Your goal: Output the data once more, exactly as given.
======== Exercise inputs
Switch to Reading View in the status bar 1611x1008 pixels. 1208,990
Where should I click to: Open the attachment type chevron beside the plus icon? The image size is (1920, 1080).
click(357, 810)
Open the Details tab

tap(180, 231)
================
Problem solution:
Switch to Reading View in the status bar 1611x1008 pixels. 1208,990
Where should I click to: Open the attachment type chevron beside the plus icon? The image size is (1920, 1080).
click(357, 810)
Open the Details tab

tap(180, 231)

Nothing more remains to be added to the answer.